WHAT TO WORK ON
Convert every line of the rows below into a JSON list of strings, one string per line, leaving out blank lines.

Dataset items
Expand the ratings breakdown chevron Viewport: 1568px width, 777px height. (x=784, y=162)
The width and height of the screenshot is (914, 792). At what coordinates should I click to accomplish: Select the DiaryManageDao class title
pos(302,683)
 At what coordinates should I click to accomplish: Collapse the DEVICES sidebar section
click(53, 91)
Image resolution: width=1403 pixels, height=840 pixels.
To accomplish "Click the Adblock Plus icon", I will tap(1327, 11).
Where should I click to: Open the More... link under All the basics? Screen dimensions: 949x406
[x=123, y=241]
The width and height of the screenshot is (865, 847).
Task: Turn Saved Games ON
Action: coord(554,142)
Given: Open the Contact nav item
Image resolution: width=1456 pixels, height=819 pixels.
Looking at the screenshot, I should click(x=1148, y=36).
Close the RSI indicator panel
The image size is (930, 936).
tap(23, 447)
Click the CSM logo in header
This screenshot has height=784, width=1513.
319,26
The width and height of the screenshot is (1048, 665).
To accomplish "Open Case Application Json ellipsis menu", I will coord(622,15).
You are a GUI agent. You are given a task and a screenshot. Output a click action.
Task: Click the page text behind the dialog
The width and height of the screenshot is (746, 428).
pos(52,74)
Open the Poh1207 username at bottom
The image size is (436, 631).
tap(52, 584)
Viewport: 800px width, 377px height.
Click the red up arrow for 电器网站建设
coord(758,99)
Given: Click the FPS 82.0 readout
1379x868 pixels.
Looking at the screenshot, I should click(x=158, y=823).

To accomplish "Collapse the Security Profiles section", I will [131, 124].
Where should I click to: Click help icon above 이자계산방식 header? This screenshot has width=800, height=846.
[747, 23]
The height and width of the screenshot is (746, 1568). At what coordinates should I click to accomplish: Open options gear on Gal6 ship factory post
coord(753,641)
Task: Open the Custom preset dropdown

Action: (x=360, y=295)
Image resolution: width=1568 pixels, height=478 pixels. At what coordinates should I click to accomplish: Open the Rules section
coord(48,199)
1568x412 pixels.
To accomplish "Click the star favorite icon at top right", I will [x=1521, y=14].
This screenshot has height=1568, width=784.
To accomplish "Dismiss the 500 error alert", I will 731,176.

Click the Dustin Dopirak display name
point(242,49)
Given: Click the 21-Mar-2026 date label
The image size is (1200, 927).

SOLUTION TO THE PROBLEM
[
  "Expand the ratings breakdown chevron Viewport: 1568px width, 777px height. (x=784, y=162)",
  "The width and height of the screenshot is (914, 792). At what coordinates should I click to accomplish: Select the DiaryManageDao class title",
  "pos(302,683)",
  " At what coordinates should I click to accomplish: Collapse the DEVICES sidebar section",
  "click(53, 91)",
  "Image resolution: width=1403 pixels, height=840 pixels.",
  "To accomplish \"Click the Adblock Plus icon\", I will tap(1327, 11).",
  "Where should I click to: Open the More... link under All the basics? Screen dimensions: 949x406",
  "[x=123, y=241]",
  "The width and height of the screenshot is (865, 847).",
  "Task: Turn Saved Games ON",
  "Action: coord(554,142)",
  "Given: Open the Contact nav item",
  "Image resolution: width=1456 pixels, height=819 pixels.",
  "Looking at the screenshot, I should click(x=1148, y=36).",
  "Close the RSI indicator panel",
  "The image size is (930, 936).",
  "tap(23, 447)",
  "Click the CSM logo in header",
  "This screenshot has height=784, width=1513.",
  "319,26",
  "The width and height of the screenshot is (1048, 665).",
  "To accomplish \"Open Case Application Json ellipsis menu\", I will coord(622,15).",
  "You are a GUI agent. You are given a task and a screenshot. Output a click action.",
  "Task: Click the page text behind the dialog",
  "The width and height of the screenshot is (746, 428).",
  "pos(52,74)",
  "Open the Poh1207 username at bottom",
  "The image size is (436, 631).",
  "tap(52, 584)",
  "Viewport: 800px width, 377px height.",
  "Click the red up arrow for 电器网站建设",
  "coord(758,99)",
  "Given: Click the FPS 82.0 readout",
  "1379x868 pixels.",
  "Looking at the screenshot, I should click(x=158, y=823).",
  "To accomplish \"Collapse the Security Profiles section\", I will [131, 124].",
  "Where should I click to: Click help icon above 이자계산방식 header? This screenshot has width=800, height=846.",
  "[747, 23]",
  "The height and width of the screenshot is (746, 1568). At what coordinates should I click to accomplish: Open options gear on Gal6 ship factory post",
  "coord(753,641)",
  "Task: Open the Custom preset dropdown",
  "Action: (x=360, y=295)",
  "Image resolution: width=1568 pixels, height=478 pixels. At what coordinates should I click to accomplish: Open the Rules section",
  "coord(48,199)",
  "1568x412 pixels.",
  "To accomplish \"Click the star favorite icon at top right\", I will [x=1521, y=14].",
  "This screenshot has height=1568, width=784.",
  "To accomplish \"Dismiss the 500 error alert\", I will 731,176.",
  "Click the Dustin Dopirak display name",
  "point(242,49)",
  "Given: Click the 21-Mar-2026 date label",
  "The image size is (1200, 927)."
]